Is David Bowie Literature?


The answer, judging by Simon Jacobs’ new book Saturn, is most certainly yes. With a tiny bit of authorial nudging, Ziggy Stardust the literary hero lights up the page as brightly as the rocker did the stage.

Given Bowie’s showy antics and multiple personalities, you might expect a chapbook filled entirely with stories about “David Bowie” to depart on long, fantastic tangents, sending its protagonist into even-more-unbelievable territory. But Jacobs shrewdly does the opposite. He seems to have researched the entire corpus of Bowiana (cited in the acknowledgements: “the many editions of The Complete David Bowie”) and condensed it into a single bookmark, studded with bibliographic notes, that accompanies the book and offers scholarly proof of its accuracy. So when Jacobs writes, in “David Bowie in a Baconian Nightmare” that “He can no longer tell his screaming face from the background,” you may rest assured that he probably found evidence of some such moment in the historical record, and he adapted it to suit his writerly aims. The same goes for Jacobs’ longer stories. This is from “David Bowie Takes a Commercial Space Flight”:

It has taken over fifty years to reach this point. When David Bowie hears the countdown in his headset, each number hits him like a cold bullet and brings him a step closer to 1969, to his first hit, to the inside joke that made him a star. Later, as they’re unraveled into orbit—the sixty-minute spacewalk for which he’s paid almost everything—David Bowie turns slowly in less-than-gravity to face his wife, Somali supermodel Iman (for whom he has written songs, unlike this one), only to find that in her spacesuit and helmet she has lost virtually all form.

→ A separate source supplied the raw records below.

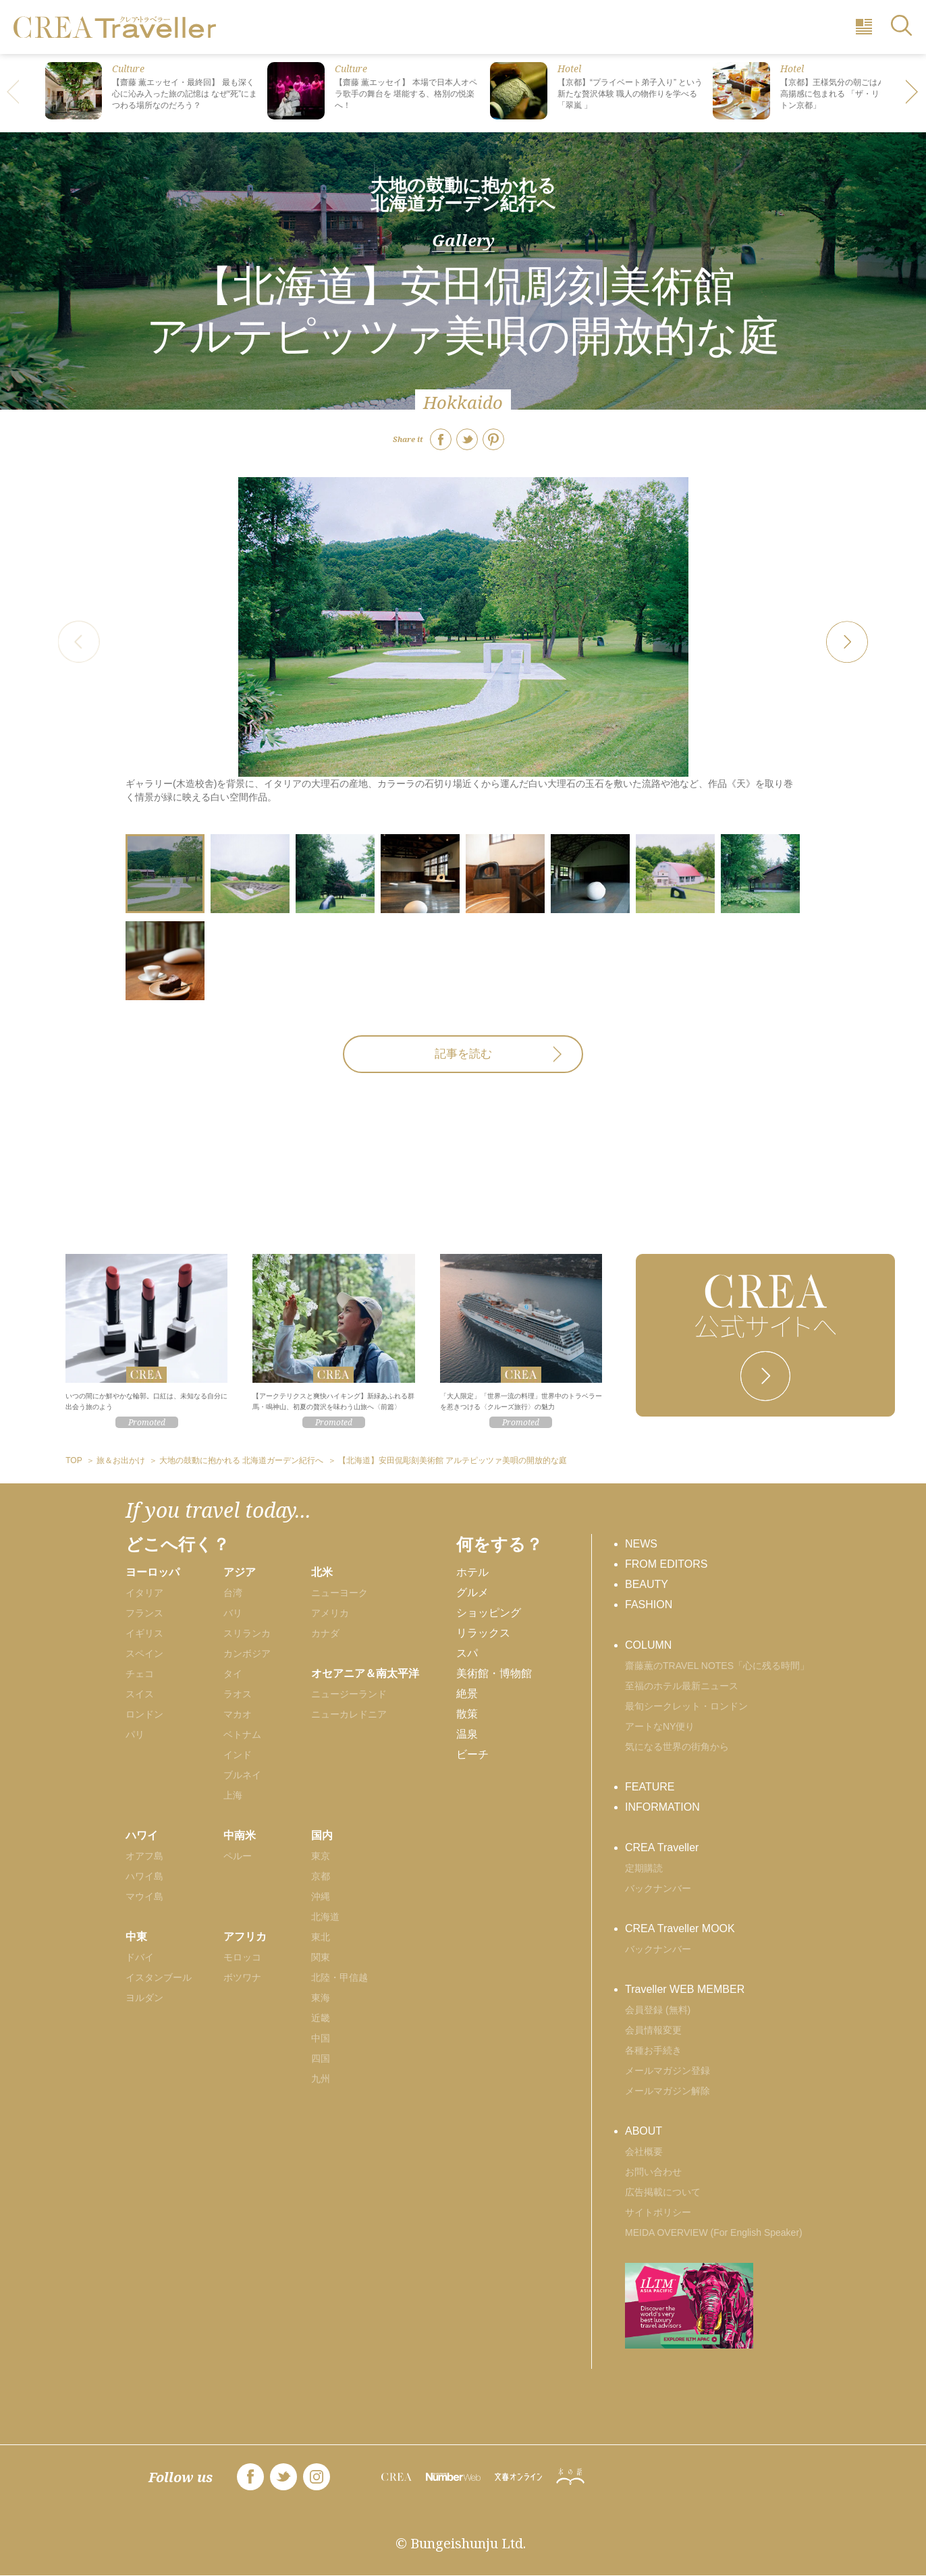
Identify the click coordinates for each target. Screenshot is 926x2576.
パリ (135, 1734)
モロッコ (242, 1957)
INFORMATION (662, 1807)
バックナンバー (658, 1888)
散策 (467, 1714)
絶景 (467, 1693)
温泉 (467, 1734)
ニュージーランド (349, 1694)
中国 (320, 2038)
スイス (140, 1694)
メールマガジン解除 (667, 2090)
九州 (320, 2078)
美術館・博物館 (494, 1673)
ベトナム (242, 1734)
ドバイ (140, 1957)
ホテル (472, 1572)
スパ (467, 1653)
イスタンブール (159, 1977)
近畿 (320, 2017)
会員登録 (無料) (657, 2009)
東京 (320, 1856)
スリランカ (247, 1633)
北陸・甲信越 (339, 1977)
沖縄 (320, 1896)
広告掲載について (663, 2192)
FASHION (648, 1604)
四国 (320, 2058)
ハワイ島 (144, 1876)
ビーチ (472, 1754)
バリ (232, 1613)
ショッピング (488, 1612)
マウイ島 (144, 1896)
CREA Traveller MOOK (680, 1928)
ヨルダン (144, 1997)
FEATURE (649, 1786)
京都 (320, 1876)
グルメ (472, 1592)
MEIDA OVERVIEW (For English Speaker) (713, 2232)
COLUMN (648, 1645)
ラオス (237, 1694)
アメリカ (330, 1613)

A voice crackles through his headset, “I love you, Dave,” but it is a voice he doesn’t recognize. He reaches out and touches her shoulder through six layers of Gore-Tex, nylon, and Mylar. The sensation is like pressing into a fossil.

Saturn is the best kind of tribute and the best kind of literature: a canny reinvention of a mythic hero. Whatever we can imagine, Bowie probably got there first. His life is more fabulous than fiction. But even he needs a skilled observer like Jacobs to tell his story—to turn Ziggy Stardust into literature, and literature into rock and roll.

Get this book.

We’ll be right here, watching David Bowie clips.